--- AVAILABLE DATA Enclosed Below ---

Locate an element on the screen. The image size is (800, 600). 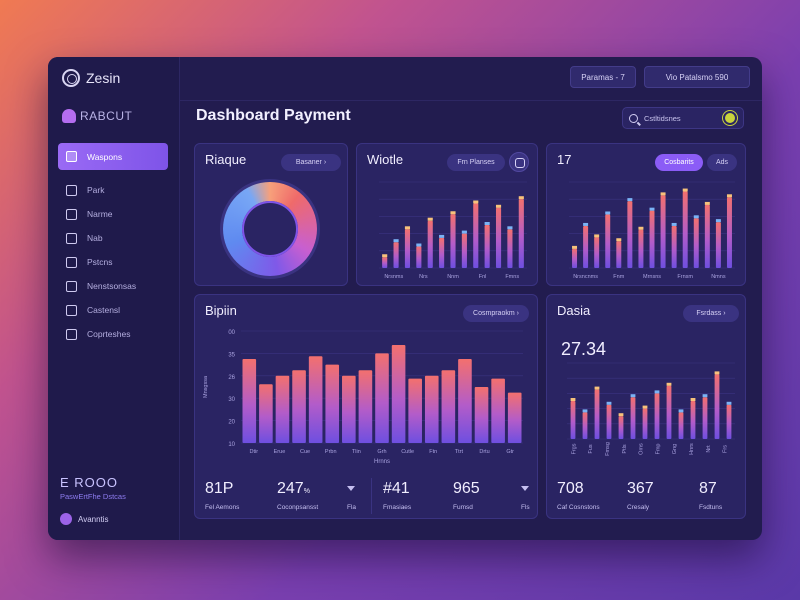
stat-label: Fumsd is located at coordinates (463, 508).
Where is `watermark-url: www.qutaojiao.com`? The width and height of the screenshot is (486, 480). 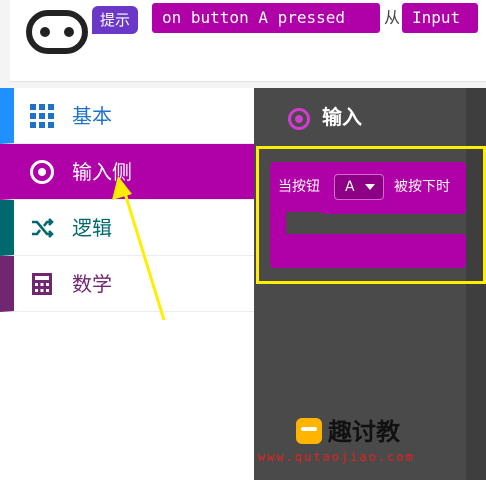 watermark-url: www.qutaojiao.com is located at coordinates (336, 457).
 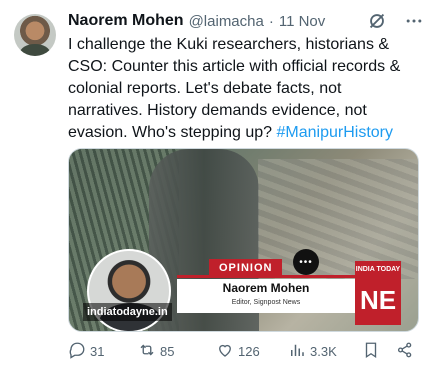 I want to click on card-name: Naorem Mohen, so click(x=266, y=288).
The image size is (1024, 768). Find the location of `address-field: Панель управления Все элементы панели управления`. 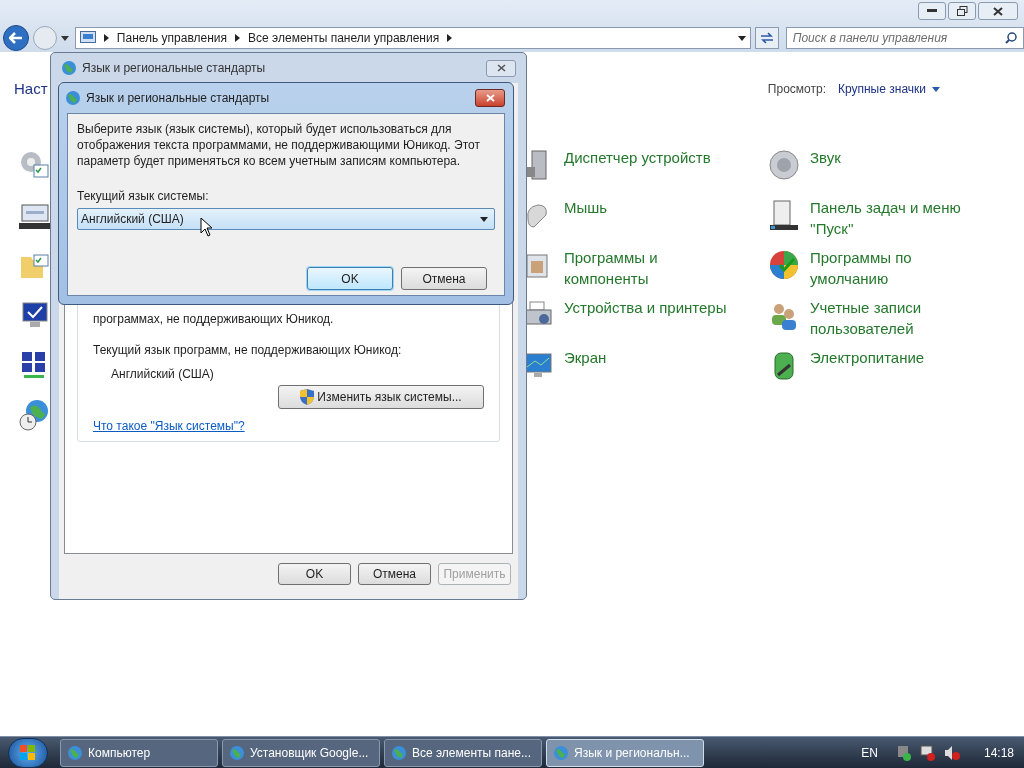

address-field: Панель управления Все элементы панели управления is located at coordinates (412, 38).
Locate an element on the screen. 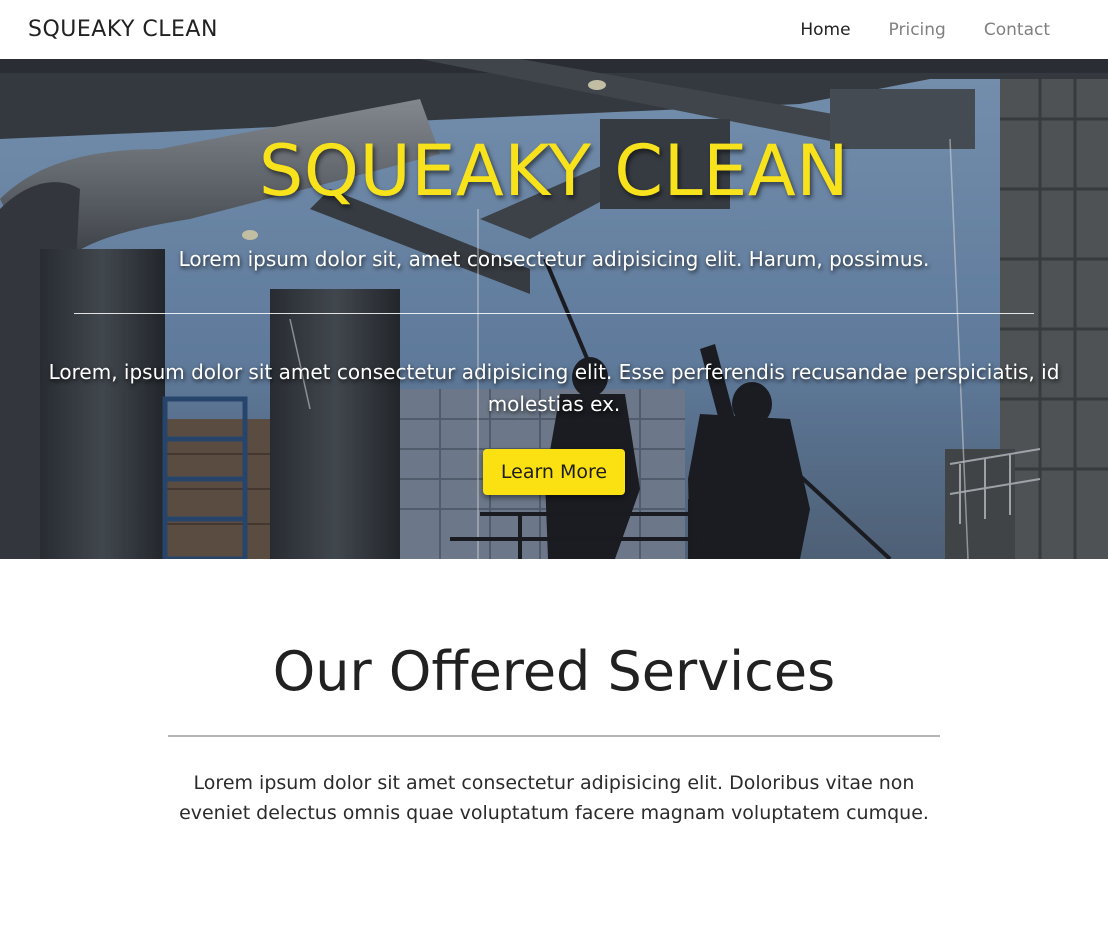 The image size is (1108, 930). nav-links: Home Pricing Contact is located at coordinates (921, 30).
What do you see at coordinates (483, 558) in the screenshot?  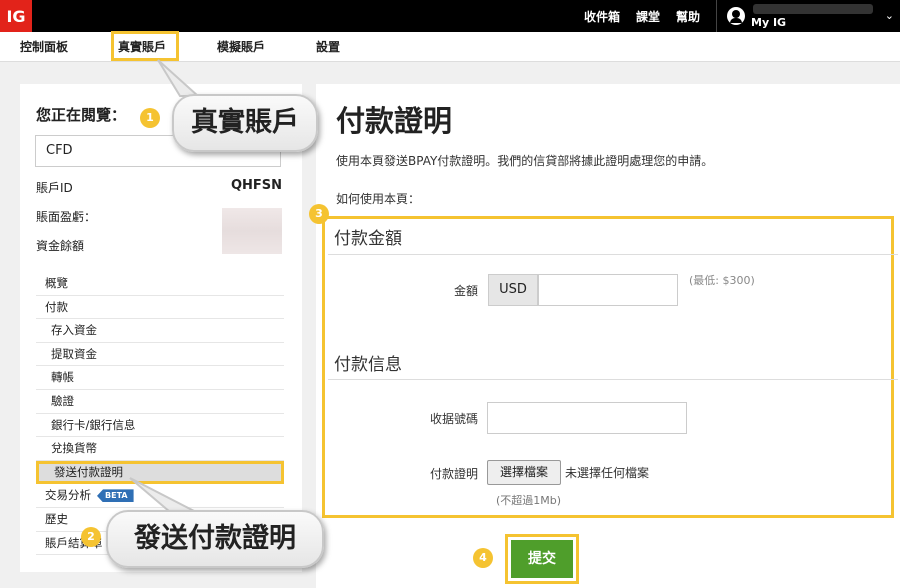 I see `step-badge-4: 4` at bounding box center [483, 558].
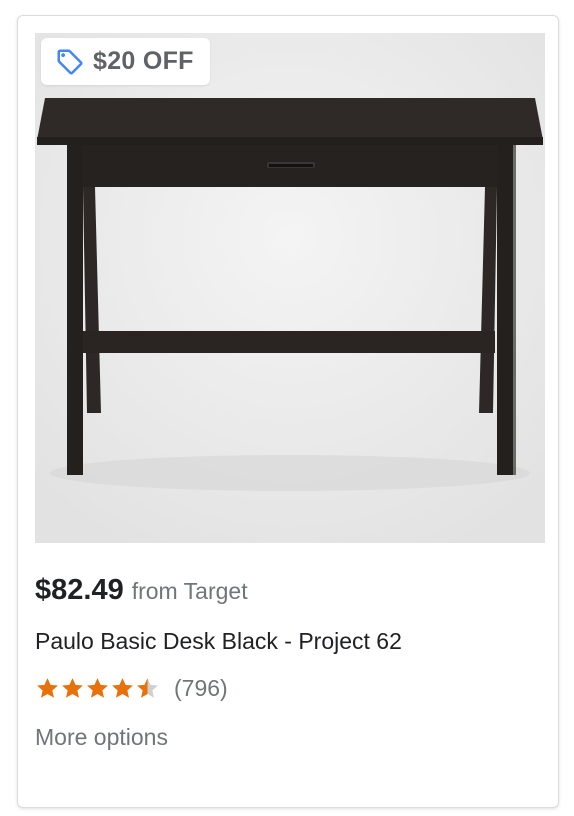 This screenshot has width=574, height=816. I want to click on discount-badge: $20 OFF, so click(126, 62).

--- End of Enclosed AVAILABLE DATA ---

WORK REQUIRED — In the part of the listing that opens with its first line and closes with the line containing "stat-label: Fumsd is", switch "screen" to "display" and give those lines again with nothing else changed. Leave the pictures out of your answer.

EXERCISE ANSWER —
Locate an element on the display. The image size is (800, 600). 
stat-label: Fumsd is located at coordinates (463, 508).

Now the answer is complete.